◆ **Exercise instructions**
Copy out every one of the rows below word for word, with no changes.

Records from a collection
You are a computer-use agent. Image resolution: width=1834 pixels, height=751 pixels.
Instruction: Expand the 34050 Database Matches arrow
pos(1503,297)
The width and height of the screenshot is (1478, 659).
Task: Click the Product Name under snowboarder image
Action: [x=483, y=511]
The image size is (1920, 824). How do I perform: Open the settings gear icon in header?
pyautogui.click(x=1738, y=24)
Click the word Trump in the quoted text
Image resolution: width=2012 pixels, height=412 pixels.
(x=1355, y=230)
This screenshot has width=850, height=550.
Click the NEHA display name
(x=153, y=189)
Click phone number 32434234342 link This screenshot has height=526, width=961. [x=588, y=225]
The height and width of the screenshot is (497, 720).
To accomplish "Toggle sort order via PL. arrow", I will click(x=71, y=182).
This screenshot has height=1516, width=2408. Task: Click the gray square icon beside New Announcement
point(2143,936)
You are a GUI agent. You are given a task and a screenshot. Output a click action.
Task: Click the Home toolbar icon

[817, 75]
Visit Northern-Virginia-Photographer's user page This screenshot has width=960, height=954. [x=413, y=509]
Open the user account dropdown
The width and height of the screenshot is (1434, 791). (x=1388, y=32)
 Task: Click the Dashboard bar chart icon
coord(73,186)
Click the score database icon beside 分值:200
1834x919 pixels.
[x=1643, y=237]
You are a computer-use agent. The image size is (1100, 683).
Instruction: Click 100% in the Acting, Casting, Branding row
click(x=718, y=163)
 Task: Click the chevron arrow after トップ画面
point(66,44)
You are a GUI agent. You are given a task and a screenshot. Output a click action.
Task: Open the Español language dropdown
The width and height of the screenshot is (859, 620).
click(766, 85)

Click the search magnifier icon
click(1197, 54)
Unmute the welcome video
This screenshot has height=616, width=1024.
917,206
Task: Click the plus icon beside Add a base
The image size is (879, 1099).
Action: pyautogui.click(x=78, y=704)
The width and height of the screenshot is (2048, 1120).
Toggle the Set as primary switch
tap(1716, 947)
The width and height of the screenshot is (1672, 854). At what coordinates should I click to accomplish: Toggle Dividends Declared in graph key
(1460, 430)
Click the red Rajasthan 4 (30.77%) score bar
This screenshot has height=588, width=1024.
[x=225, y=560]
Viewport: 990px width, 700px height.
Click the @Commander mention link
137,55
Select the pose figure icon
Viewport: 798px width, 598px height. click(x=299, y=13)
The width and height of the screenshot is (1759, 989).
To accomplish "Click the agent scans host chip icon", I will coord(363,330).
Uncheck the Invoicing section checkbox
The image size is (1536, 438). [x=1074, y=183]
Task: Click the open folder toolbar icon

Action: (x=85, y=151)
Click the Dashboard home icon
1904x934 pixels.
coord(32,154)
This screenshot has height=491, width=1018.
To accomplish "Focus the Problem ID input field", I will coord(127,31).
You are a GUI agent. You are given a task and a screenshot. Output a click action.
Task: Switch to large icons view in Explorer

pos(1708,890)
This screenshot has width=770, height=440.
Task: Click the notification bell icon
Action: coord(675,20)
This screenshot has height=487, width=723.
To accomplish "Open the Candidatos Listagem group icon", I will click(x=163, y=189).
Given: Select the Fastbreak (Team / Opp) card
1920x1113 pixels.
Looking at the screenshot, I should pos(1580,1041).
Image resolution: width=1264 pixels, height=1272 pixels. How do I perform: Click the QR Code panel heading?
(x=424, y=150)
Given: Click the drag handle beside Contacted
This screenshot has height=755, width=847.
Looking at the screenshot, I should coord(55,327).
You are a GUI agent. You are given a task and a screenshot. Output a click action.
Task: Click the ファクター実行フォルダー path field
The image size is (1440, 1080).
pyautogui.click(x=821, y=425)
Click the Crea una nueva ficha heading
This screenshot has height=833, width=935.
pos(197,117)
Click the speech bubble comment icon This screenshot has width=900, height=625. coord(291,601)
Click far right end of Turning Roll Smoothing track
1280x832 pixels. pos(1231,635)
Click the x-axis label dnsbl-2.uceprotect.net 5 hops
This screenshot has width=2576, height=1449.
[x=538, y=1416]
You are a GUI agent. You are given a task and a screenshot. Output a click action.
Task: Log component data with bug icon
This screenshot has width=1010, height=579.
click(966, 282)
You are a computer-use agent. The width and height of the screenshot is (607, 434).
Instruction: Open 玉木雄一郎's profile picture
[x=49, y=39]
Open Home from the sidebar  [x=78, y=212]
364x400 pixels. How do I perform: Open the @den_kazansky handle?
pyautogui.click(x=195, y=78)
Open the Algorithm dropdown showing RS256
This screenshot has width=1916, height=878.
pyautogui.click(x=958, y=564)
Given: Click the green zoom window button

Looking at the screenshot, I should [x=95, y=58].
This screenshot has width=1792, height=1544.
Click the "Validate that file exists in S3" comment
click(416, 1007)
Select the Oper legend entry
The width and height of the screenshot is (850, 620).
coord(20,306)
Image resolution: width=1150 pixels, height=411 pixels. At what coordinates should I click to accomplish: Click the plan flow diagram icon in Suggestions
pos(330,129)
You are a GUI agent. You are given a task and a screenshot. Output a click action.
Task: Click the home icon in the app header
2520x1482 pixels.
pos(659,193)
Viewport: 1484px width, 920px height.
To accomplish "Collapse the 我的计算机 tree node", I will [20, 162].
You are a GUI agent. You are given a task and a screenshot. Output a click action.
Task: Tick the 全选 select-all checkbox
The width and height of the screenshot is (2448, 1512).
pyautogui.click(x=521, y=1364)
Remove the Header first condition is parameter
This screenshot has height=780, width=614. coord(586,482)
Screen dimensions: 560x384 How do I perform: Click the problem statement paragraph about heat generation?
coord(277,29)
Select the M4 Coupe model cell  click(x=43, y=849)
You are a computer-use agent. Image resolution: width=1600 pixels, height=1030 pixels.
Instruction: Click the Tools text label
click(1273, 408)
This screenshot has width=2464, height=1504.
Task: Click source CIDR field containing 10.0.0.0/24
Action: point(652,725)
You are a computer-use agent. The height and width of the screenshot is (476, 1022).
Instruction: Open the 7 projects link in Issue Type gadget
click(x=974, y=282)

◆ **Solution for this problem**
You are a computer-use agent. Image resolution: width=1834 pixels, height=751 pixels.
Instruction: Expand the 34050 Database Matches arrow
pos(1503,297)
The width and height of the screenshot is (1478, 659).
Task: Click the Product Name under snowboarder image
Action: [x=483, y=511]
The image size is (1920, 824). How do I perform: Open the settings gear icon in header?
pyautogui.click(x=1738, y=24)
Click the word Trump in the quoted text
Image resolution: width=2012 pixels, height=412 pixels.
(x=1355, y=230)
This screenshot has width=850, height=550.
Click the NEHA display name
(x=153, y=189)
Click phone number 32434234342 link This screenshot has height=526, width=961. [x=588, y=225]
The height and width of the screenshot is (497, 720).
To accomplish "Toggle sort order via PL. arrow", I will click(x=71, y=182).
This screenshot has height=1516, width=2408. Task: Click the gray square icon beside New Announcement
point(2143,936)
You are a GUI agent. You are given a task and a screenshot. Output a click action.
Task: Click the Home toolbar icon

[817, 75]
Visit Northern-Virginia-Photographer's user page This screenshot has width=960, height=954. [x=413, y=509]
Open the user account dropdown
The width and height of the screenshot is (1434, 791). (x=1388, y=32)
 Task: Click the Dashboard bar chart icon
coord(73,186)
Click the score database icon beside 分值:200
1834x919 pixels.
[x=1643, y=237]
You are a computer-use agent. The image size is (1100, 683).
Instruction: Click 100% in the Acting, Casting, Branding row
click(x=718, y=163)
 Task: Click the chevron arrow after トップ画面
point(66,44)
You are a GUI agent. You are given a task and a screenshot. Output a click action.
Task: Open the Español language dropdown
The width and height of the screenshot is (859, 620).
click(766, 85)

Click the search magnifier icon
click(1197, 54)
Unmute the welcome video
This screenshot has height=616, width=1024.
917,206
Task: Click the plus icon beside Add a base
The image size is (879, 1099).
Action: pyautogui.click(x=78, y=704)
The width and height of the screenshot is (2048, 1120).
Toggle the Set as primary switch
tap(1716, 947)
The width and height of the screenshot is (1672, 854). At what coordinates should I click to accomplish: Toggle Dividends Declared in graph key
(1460, 430)
Click the red Rajasthan 4 (30.77%) score bar
This screenshot has height=588, width=1024.
[x=225, y=560]
Viewport: 990px width, 700px height.
Click the @Commander mention link
137,55
Select the pose figure icon
Viewport: 798px width, 598px height. click(x=299, y=13)
The width and height of the screenshot is (1759, 989).
To accomplish "Click the agent scans host chip icon", I will coord(363,330).
Uncheck the Invoicing section checkbox
The image size is (1536, 438). [x=1074, y=183]
Task: Click the open folder toolbar icon

Action: (x=85, y=151)
Click the Dashboard home icon
1904x934 pixels.
coord(32,154)
This screenshot has height=491, width=1018.
To accomplish "Focus the Problem ID input field", I will coord(127,31).
You are a GUI agent. You are given a task and a screenshot. Output a click action.
Task: Switch to large icons view in Explorer

pos(1708,890)
This screenshot has width=770, height=440.
Task: Click the notification bell icon
Action: coord(675,20)
This screenshot has height=487, width=723.
To accomplish "Open the Candidatos Listagem group icon", I will click(x=163, y=189).
Given: Select the Fastbreak (Team / Opp) card
1920x1113 pixels.
Looking at the screenshot, I should pos(1580,1041).
Image resolution: width=1264 pixels, height=1272 pixels. How do I perform: Click the QR Code panel heading?
(x=424, y=150)
Given: Click the drag handle beside Contacted
This screenshot has height=755, width=847.
Looking at the screenshot, I should coord(55,327).
You are a GUI agent. You are given a task and a screenshot. Output a click action.
Task: Click the ファクター実行フォルダー path field
The image size is (1440, 1080).
pyautogui.click(x=821, y=425)
Click the Crea una nueva ficha heading
This screenshot has height=833, width=935.
pos(197,117)
Click the speech bubble comment icon This screenshot has width=900, height=625. coord(291,601)
Click far right end of Turning Roll Smoothing track
1280x832 pixels. pos(1231,635)
Click the x-axis label dnsbl-2.uceprotect.net 5 hops
This screenshot has width=2576, height=1449.
[x=538, y=1416]
You are a GUI agent. You are given a task and a screenshot. Output a click action.
Task: Log component data with bug icon
This screenshot has width=1010, height=579.
click(966, 282)
You are a computer-use agent. The width and height of the screenshot is (607, 434).
Instruction: Open 玉木雄一郎's profile picture
[x=49, y=39]
Open Home from the sidebar  [x=78, y=212]
364x400 pixels. How do I perform: Open the @den_kazansky handle?
pyautogui.click(x=195, y=78)
Open the Algorithm dropdown showing RS256
This screenshot has width=1916, height=878.
pyautogui.click(x=958, y=564)
Given: Click the green zoom window button

Looking at the screenshot, I should [x=95, y=58].
This screenshot has width=1792, height=1544.
Click the "Validate that file exists in S3" comment
click(416, 1007)
Select the Oper legend entry
The width and height of the screenshot is (850, 620).
coord(20,306)
Image resolution: width=1150 pixels, height=411 pixels. At what coordinates should I click to accomplish: Click the plan flow diagram icon in Suggestions
pos(330,129)
You are a GUI agent. You are given a task and a screenshot. Output a click action.
Task: Click the home icon in the app header
2520x1482 pixels.
pos(659,193)
Viewport: 1484px width, 920px height.
To accomplish "Collapse the 我的计算机 tree node", I will [20, 162].
You are a GUI agent. You are given a task and a screenshot. Output a click action.
Task: Tick the 全选 select-all checkbox
The width and height of the screenshot is (2448, 1512).
pyautogui.click(x=521, y=1364)
Remove the Header first condition is parameter
This screenshot has height=780, width=614. coord(586,482)
Screen dimensions: 560x384 How do I perform: Click the problem statement paragraph about heat generation?
coord(277,29)
Select the M4 Coupe model cell  click(x=43, y=849)
You are a computer-use agent. Image resolution: width=1600 pixels, height=1030 pixels.
Instruction: Click the Tools text label
click(1273, 408)
This screenshot has width=2464, height=1504.
Task: Click source CIDR field containing 10.0.0.0/24
Action: point(652,725)
You are a computer-use agent. The height and width of the screenshot is (476, 1022).
Instruction: Open the 7 projects link in Issue Type gadget
click(x=974, y=282)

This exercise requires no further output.